According to Dr. Roebuck, it has always been the hospital’s goal to best utilize available technologies to make patient care better, safer and more efficient.

Predictive Technology

The hospital uses artificial intelligence (AI) to predict clinical change in a patient’s care course. He said:

The Hurley Medical Center seen from a drone. (Credit: Hurley Medical Center)

“We have a tool called the deterioration index that looks at many patient care variables and tries to predict which patients will clinically deteriorate over the next six hours. This allows us to intervene prior to any deterioration which makes patient care better.”

The center’s neonatal ICU has also been using smart technology to predict symptoms in babies. Dr. Roebuck explained:

“They take the patient’s vital signs from our monitors, some of which are collected every few seconds, and look at the distribution of these vital signs over the last day. This collection can include thousands of individual data points—reviewing data and sample size so big cannot be done in the human mind and requires AI to assist.”

Hurley is also piloting a program that uses a stream of electrocardiogram tracing to analyze changes in waveforms and predict which patients might deteriorate.

Growth in Telemedicine

The Covid-19 pandemic pushed Hurley to develop and implement telemedicine more intensely. Dr. Roebuck said:.

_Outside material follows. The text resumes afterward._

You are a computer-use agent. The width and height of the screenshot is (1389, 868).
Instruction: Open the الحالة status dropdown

“Through the pandemic we completed tens of thousands of telemedicine visits which clearly benefited the patients—in some of our clinics this was the only way to get patients seen. As we move forward, hopefully emerging from the pandemic, we look to implement this tool not only in the outpatient setting, but also in the inpatient setting.”

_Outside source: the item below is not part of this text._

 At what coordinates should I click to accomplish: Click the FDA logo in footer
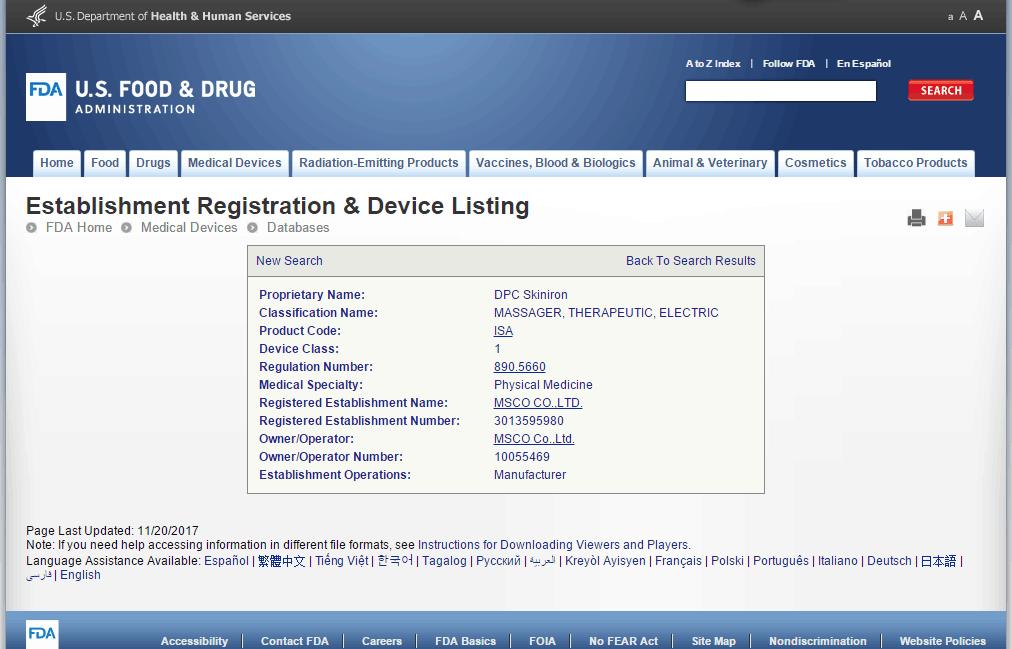[42, 634]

The Da Vinci Surgical System. (Credit: Hurley MC)

Hurley uses the latest robotic surgery technology such as the Da Vinci Surgical System. They perform robotic surgery for hernia repairs, hysterectomies, appendix, gall bladder and many other surgeries. Digital imaging is another area in which it has forged ahead:

“All our radiology software is integrated directly with medical records, allowing providers immediate access to all the current and past images for a particular patient. Radiologists have full access to patient care historical information when reading films, which helps make their readings more accurate.

He added:

This digital imaging system allows our practitioners located anywhere, whether inside or outside the hospital, to view images with diagnostic level resolution.”

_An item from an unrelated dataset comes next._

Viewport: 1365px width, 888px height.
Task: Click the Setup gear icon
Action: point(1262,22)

Another area in which Hurley’s technology is leading the way is in medication ordering and dosing.

“When a provider orders a medication, our electronic medical record helps to be sure the patient has not had an adverse reaction in the past to it. It also looks for the possibility of interaction with ongoing medication the patient may be taking and provides awareness that there is the potential for interaction or allergic reaction.”

Administering nurses scan barcodes on patients’ wristbands and on individually wrapped medication doses to check that the right medicine is being given to the correct patient, at the correct time, in the correct dose.

Improving Care

Smart technology can be found throughout the hospital buildings: there are refrigerators that self-monitor temperatures and a technology called Extract is used for paper management. Dr. Roebuck said:

“There are documents that need to be scanned into the patient’s medical record, which can sometimes be a laborious process. Extract takes these scans, ‘reads’ them, identifies the patient referenced and files the scanned documents directly into the patient chart without the need for human intervention.”

The LightStrike ultraviolet light robot to blast away SARS-CoV-2. (Credit: Xenex)

Hurley also uses ultraviolet light robots to blast away SARS-CoV-2, the virus that causes Covid-19. The robots, created by Xenex and called LightStrike, are part of Hurley’s new cleaning process being used in Covid-19 patients’ rooms. They use a xenon lamp to create bursts of light that are stronger than sunlight and can wipe out the virus.

Dr. Roebuck believes smart medical technologies will only improve from now on.

“It’s hard to really predict where all this will go, but no doubt patient care will get better. That is the reason we will continue to invest in technology and continue to strive to be at the forefront of smart hospitals.”